* **Entries shown**:
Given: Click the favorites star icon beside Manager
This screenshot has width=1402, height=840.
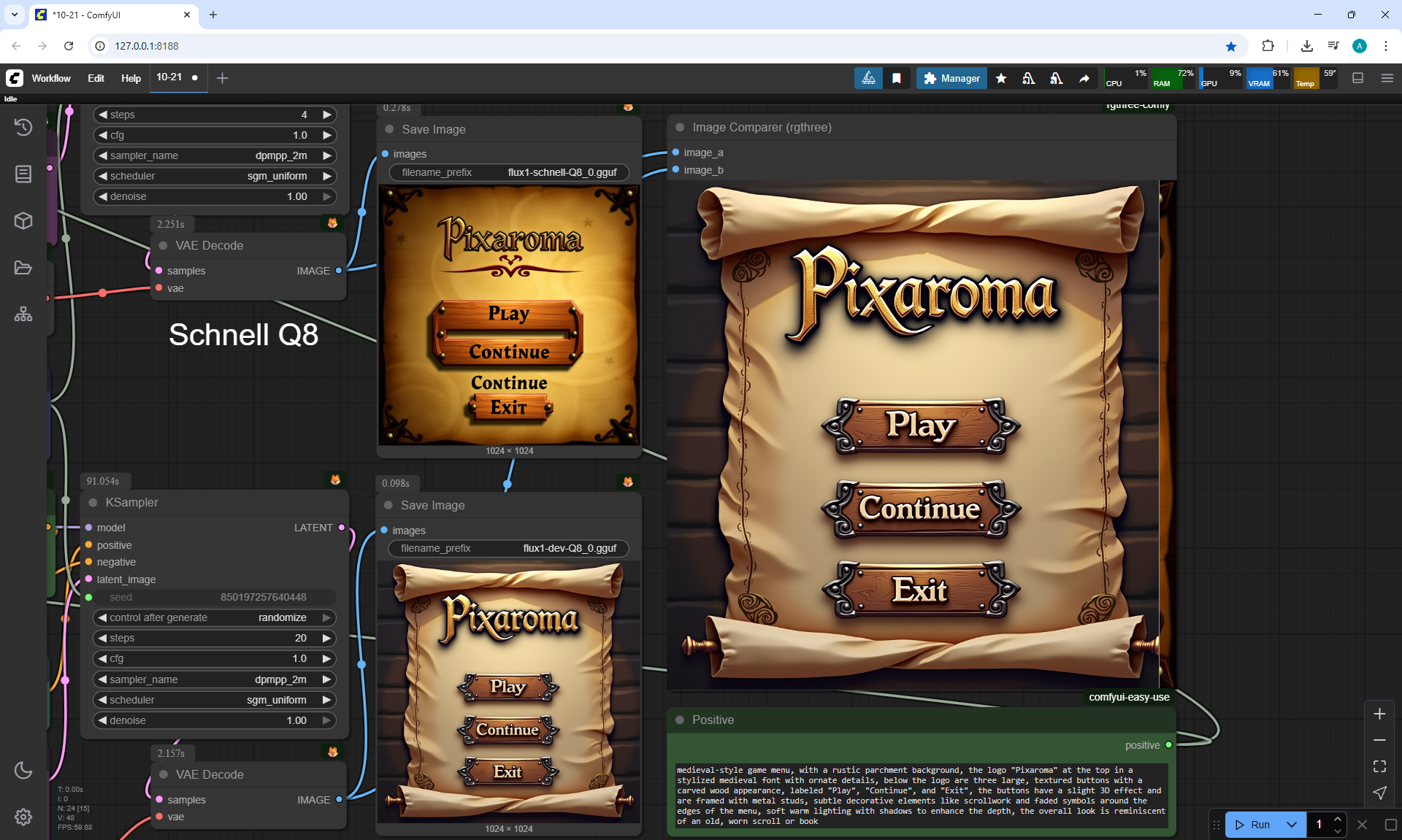Looking at the screenshot, I should (x=1001, y=78).
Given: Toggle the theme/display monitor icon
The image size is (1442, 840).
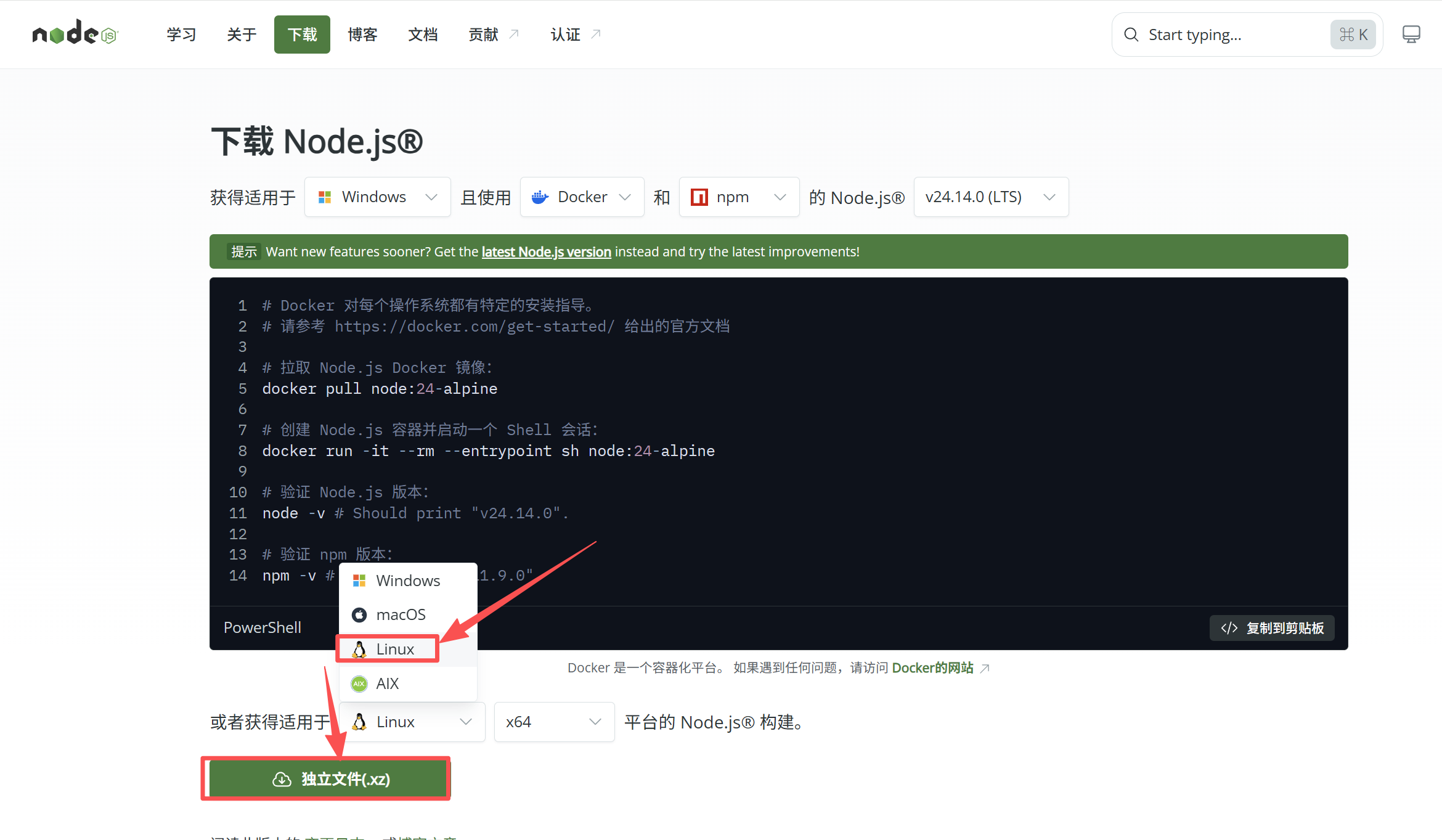Looking at the screenshot, I should coord(1411,34).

* **Work request**: Output the data verbatim, images excluded.

* **Response to this exercise**:
Given: Click the favorites star icon beside Manager
This screenshot has width=1402, height=840.
Looking at the screenshot, I should (x=1001, y=78).
Given: Toggle the theme/display monitor icon
The image size is (1442, 840).
Looking at the screenshot, I should coord(1411,34).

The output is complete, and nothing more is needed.